Clay Cockrell, a psychotherapist from New York (where there are so many psychotherapists that they could have their own neighborhood) takes her sessions outdoors. These sessions specifically entail walking, in places like Central Park or Battery Park, or wherever else the client prefers to go, as the location of the consultation is totally flexible. Though her method and fees are relatively similar to any other psychotherapist, the one marked difference is the environment in which the doctor-patient interaction takes place. The typical sofa, leather chair, Persian rug and prop library are all replaced with the street´s pavement, gravel or the park where the patient chooses to go.
Walking is much more than covering a certain distance by foot. It is also one of the most basic tools to achieve what is commonly referred to as “clearing the mind.” Walking is a free resource, easily accessible and almost always available, and facilitates the return to a calmer world where the mind can make connections free of interferences with the body, and the body, in turn, can connect with the ground that it walks on and the environment it is surrounded by.
In a world obsessed with the increasing travel speed of places and things and the instantaneous exchange of a plethora of information, the four kilometres per hour walking speed permits the necessary slowing down required to gain consciousness of the body and reformat one´s head. On reaching a comfortable rhythm and unintentional movements, the mind is freed from routine obligations, permitting rest and a more open environment to roll out ideas or free the thoughts and feelings that build up inside us.
This is the root of “foot” therapy. "Who moves forward lying on a couch?" Cockrell asks on her website. She sees the walking sessions as a means of killing two birds with one stone: the light exercise gained from walking not only allows her to have quality contact with her patients, but it also helps to keep them fit, improve their mood and makes the sessions entertaining, particularly compared with those which usually take place behind closed doors.
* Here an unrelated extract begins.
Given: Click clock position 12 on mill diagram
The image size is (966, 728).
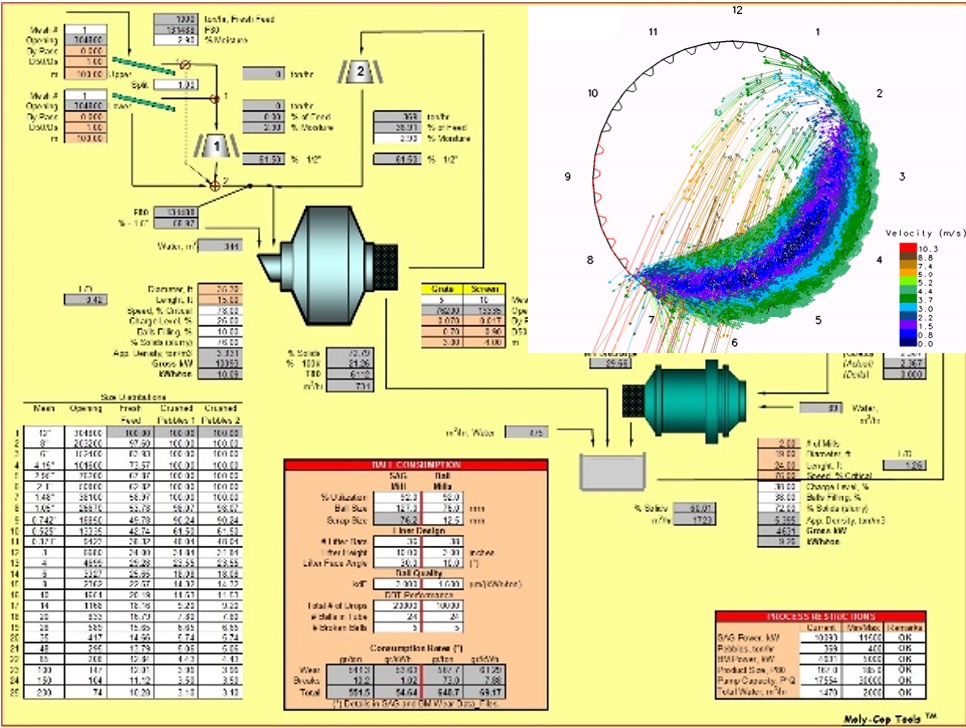Looking at the screenshot, I should pos(737,9).
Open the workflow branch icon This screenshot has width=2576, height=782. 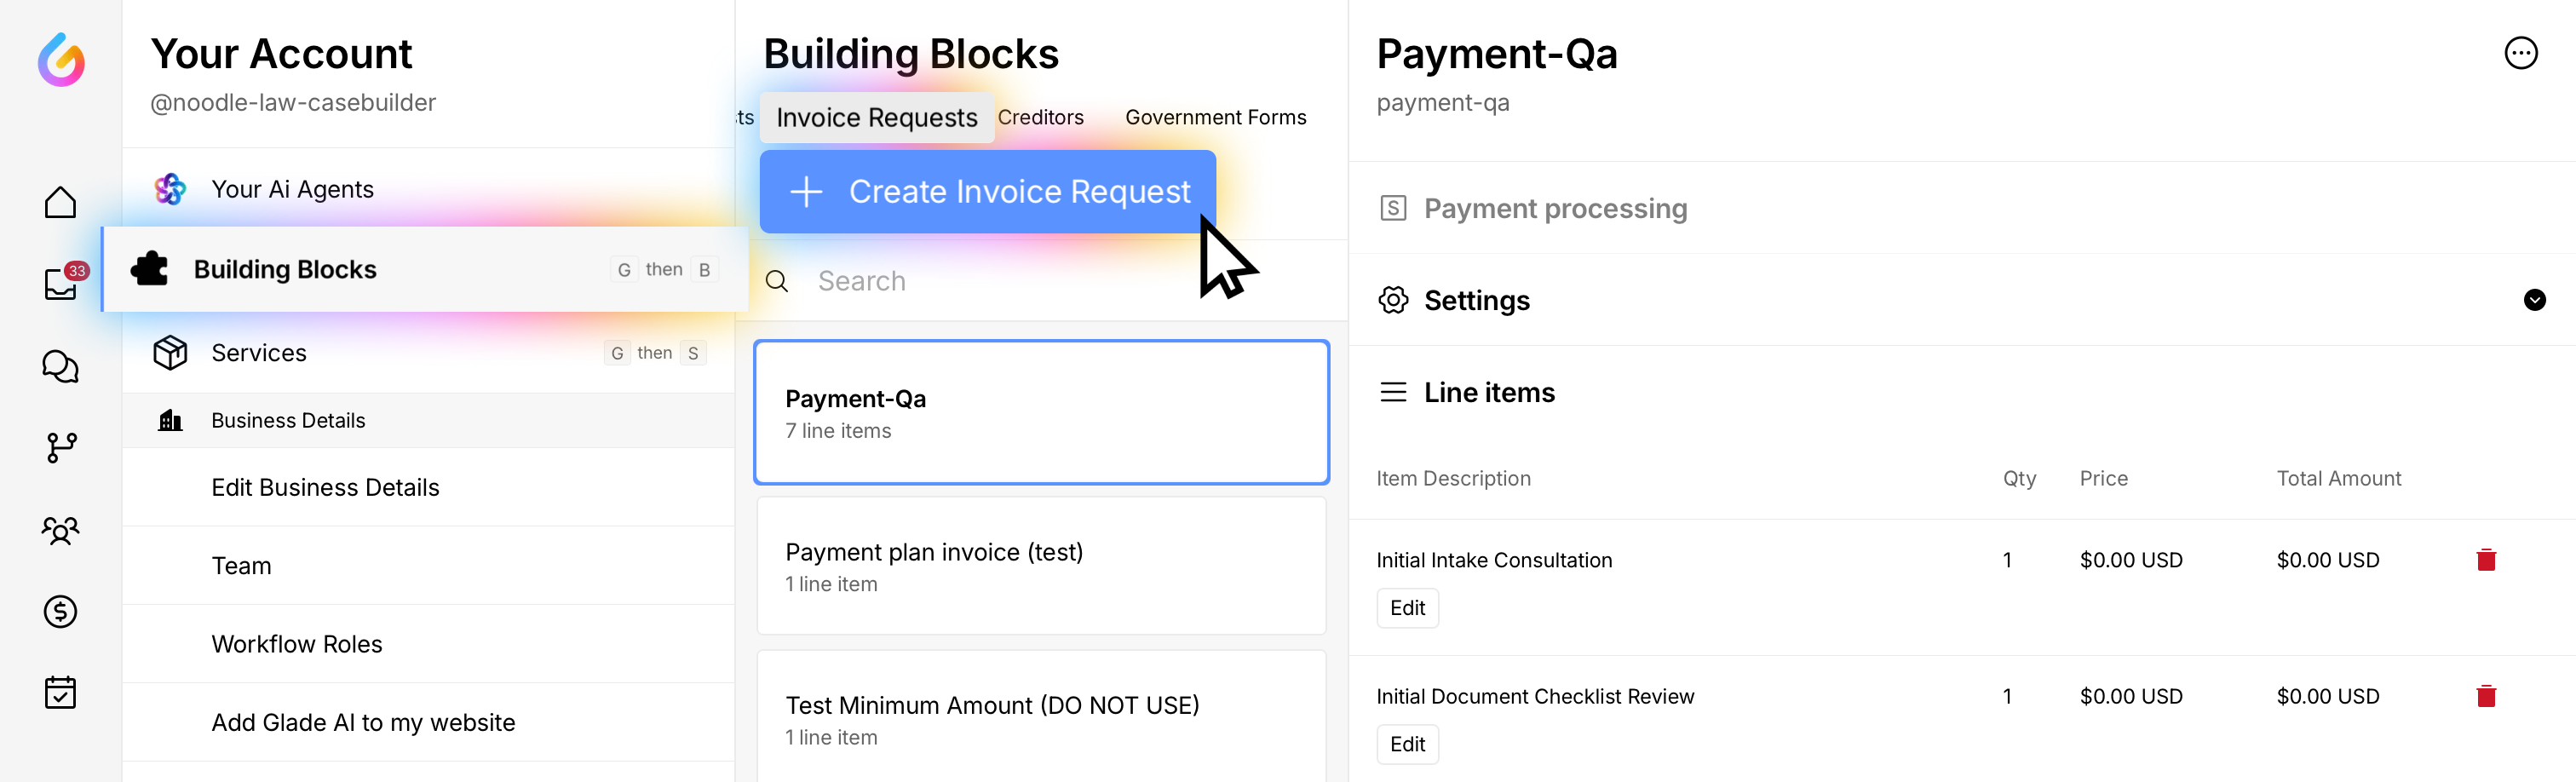[60, 447]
Exercise N°1: Gradually give up Pristiq 50mg.
One of the positive aspects of walking is that you don´t need to pay an hour with Dr. Cockrell in order to reap the mental and physical benefits that it offers. The previous section comes from a story written about an interview with Björk, who has one of the most innovative minds in the musical world over the last 30 years. She has always identified the experience of walking alone, in contact with nature, as a fundamental part of her creative process, and as an easy and effective mechanism for keeping her feet on the ground (“I mostly write on my own, walking, outside”). Björk spoke to the Guardian in 2007, about how walking is an activity that comes from her childhood in the suburb of Reikiavik:
I lived next to the last block of flats, and then it was moss and tundra. I used to walk a lot on my own and sing at the top of my lungs. I think a lot of Icelandic people do this. You don’t go to church or a psychotherapist – you go for a walk and feel better.
Exercise N°2: Walk with all your lungs.
There are a number of artists and intellects that turn to walking as a necessary exercise to prepare and maintain the creative process. The objective is not to think and force inspirational ideas, but rather, set the stage for what you might find on fertile soil the moment you sit down and write, compose or design. Walking offers a necessary break from our hyper-communicated and over connected-society. Björk discussed this in a recent interview with Pitchfork.
You can be on Facebook for a long time, and then you get a feeling in your body like you've had three hamburgers. You know its trash. I always advise my friends: just go for a walk for an hour and come back and see how you feel then.
Exercise N° 3 Go for a walk without your phone. If you have it on you, put it on silent, and refrain from looking at it. Try this first for 10 minutes, then 15, and then an hour. It is possible because generally nobody dies trying!
I´m stuck. I go for a walk, as I usually do when I´m stuck. Walks don’t do miracles, nor do they replace psychotherapy for those who need it, but they do help to untangle a few conflicting ideas and bury others that aren´t worth my time. Other ideas can emerge that need their own walk to give them a chance. I return and I listen to a bit of Björk on Spotify. I have never liked her work that much, but this time I hear it with new ears, with ears that have walked.